§ **PROBLEM REQUIREMENTS**:
Make an exact copy of the lines from the one containing "Task: Select the Hand tool in Scene" through the end of the material, including both ends but no pictures.

§ **WORKING DATA**:
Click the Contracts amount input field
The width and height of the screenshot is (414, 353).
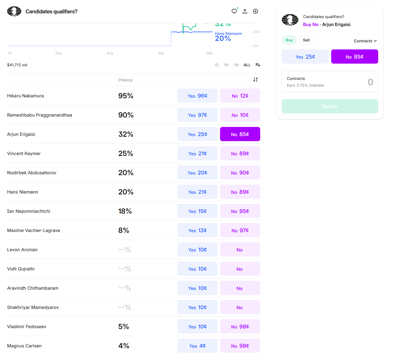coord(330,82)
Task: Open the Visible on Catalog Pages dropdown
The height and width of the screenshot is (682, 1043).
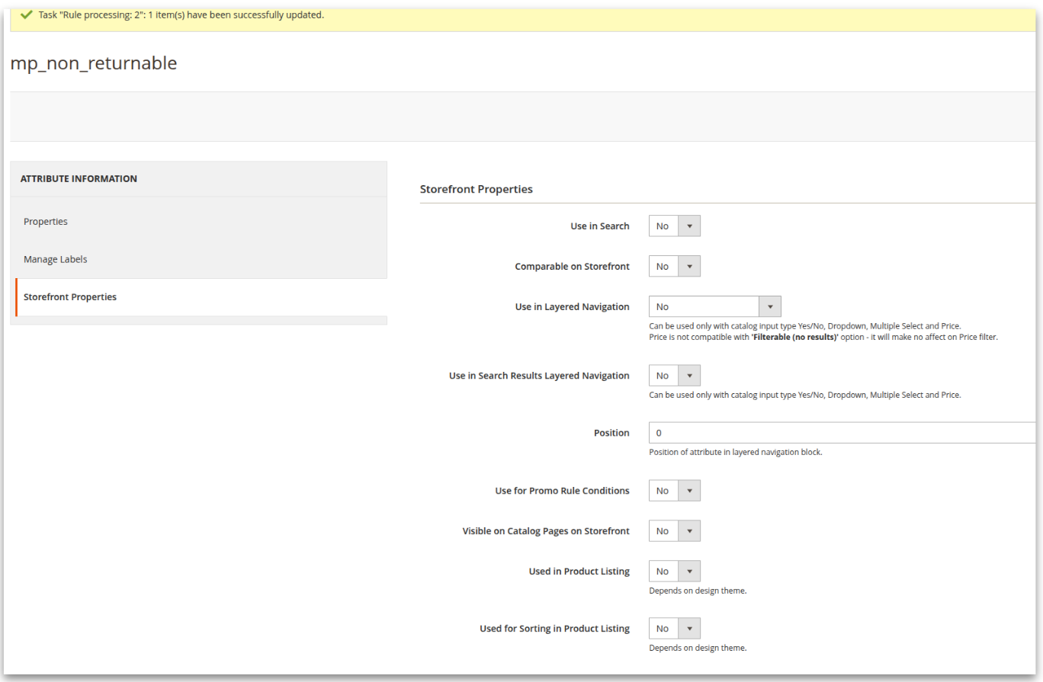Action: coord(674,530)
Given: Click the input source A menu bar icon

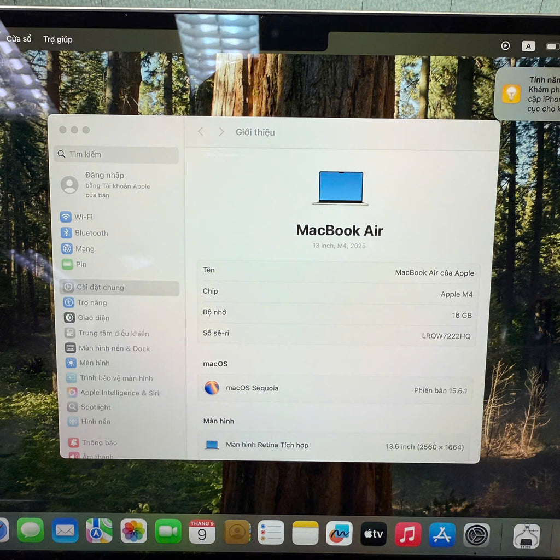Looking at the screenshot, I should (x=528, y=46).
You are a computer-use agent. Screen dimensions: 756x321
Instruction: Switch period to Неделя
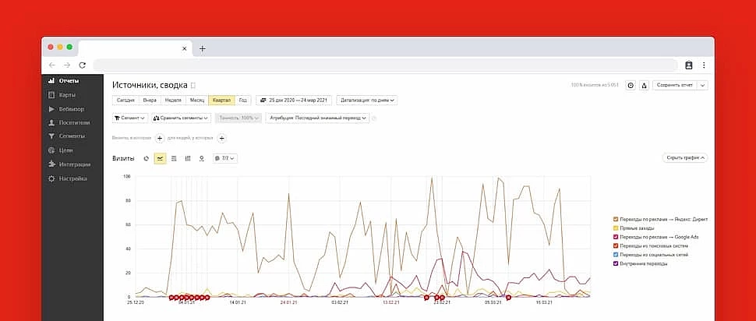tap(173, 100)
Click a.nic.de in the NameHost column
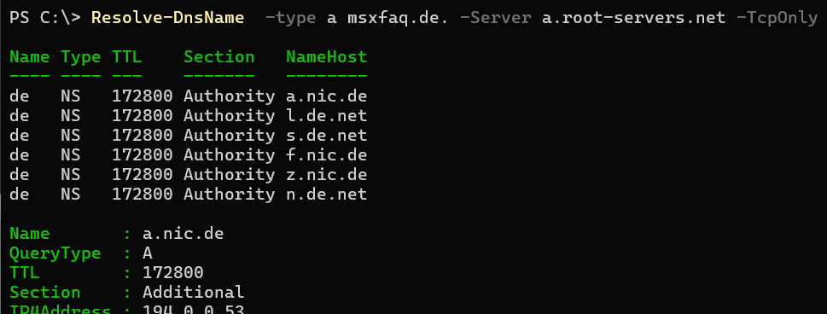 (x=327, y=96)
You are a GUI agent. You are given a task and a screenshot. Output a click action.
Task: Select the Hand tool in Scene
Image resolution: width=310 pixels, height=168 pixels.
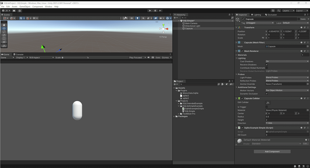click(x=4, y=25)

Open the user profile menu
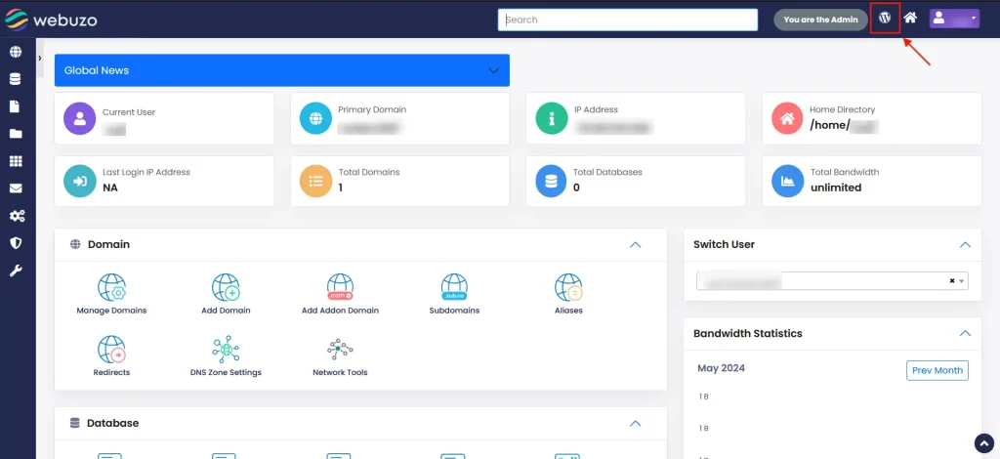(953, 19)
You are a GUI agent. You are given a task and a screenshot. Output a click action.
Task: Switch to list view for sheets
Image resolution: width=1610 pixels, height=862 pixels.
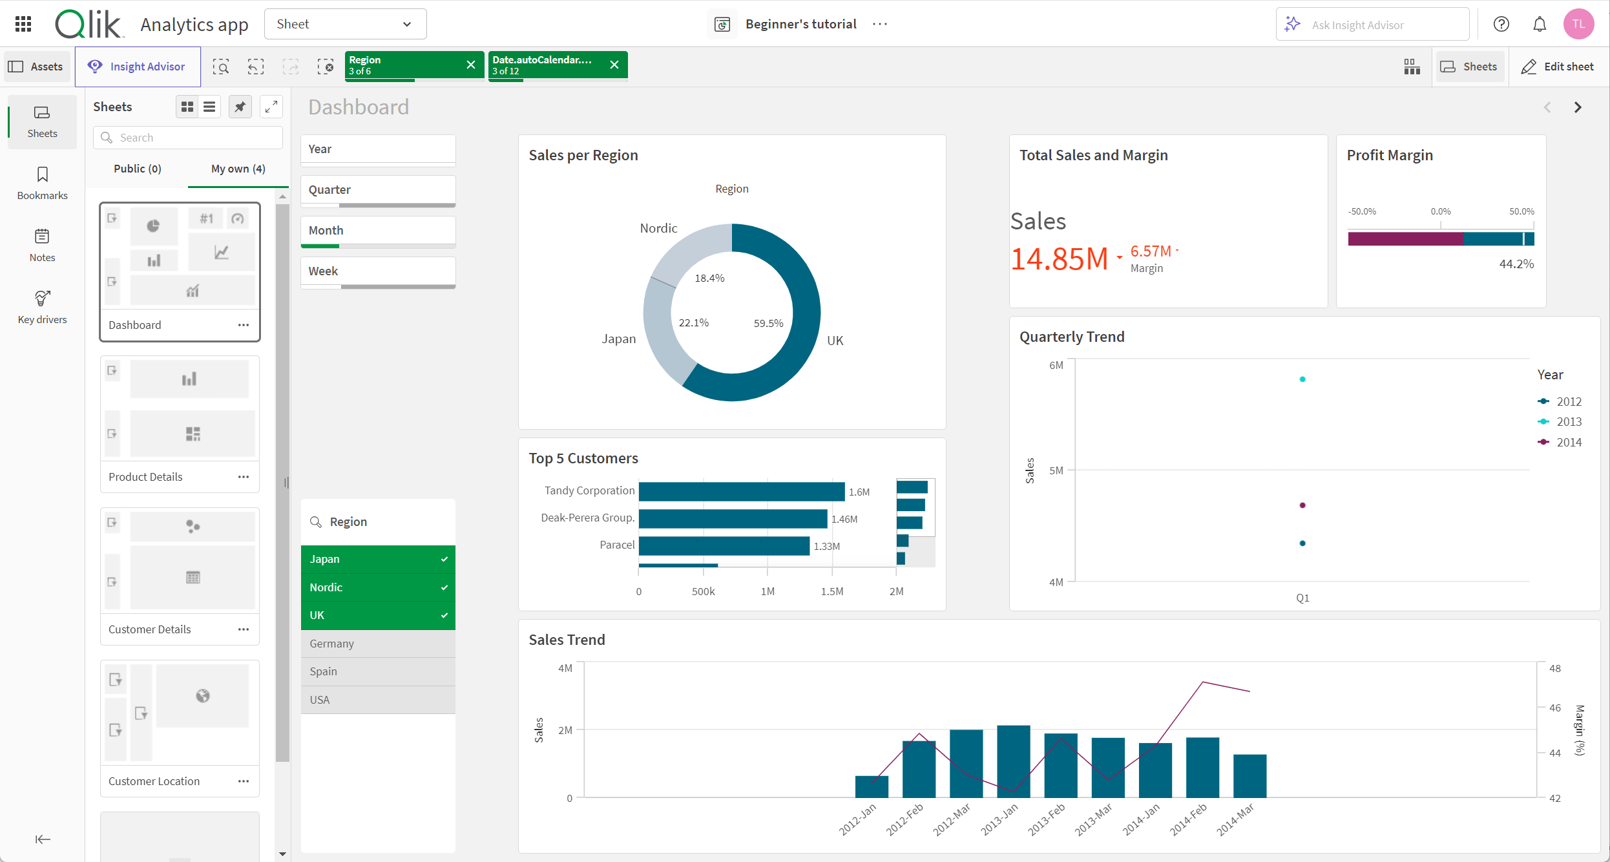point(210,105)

§ **RESULT OF THE TASK**:
Task: Select the Hand tool in Scene
Image resolution: width=310 pixels, height=168 pixels.
click(x=4, y=25)

Open the user profile menu
(953, 19)
You are a GUI agent. You are given a task and a screenshot. Output a click action.
Task: Switch to list view for sheets
Image resolution: width=1610 pixels, height=862 pixels.
point(210,105)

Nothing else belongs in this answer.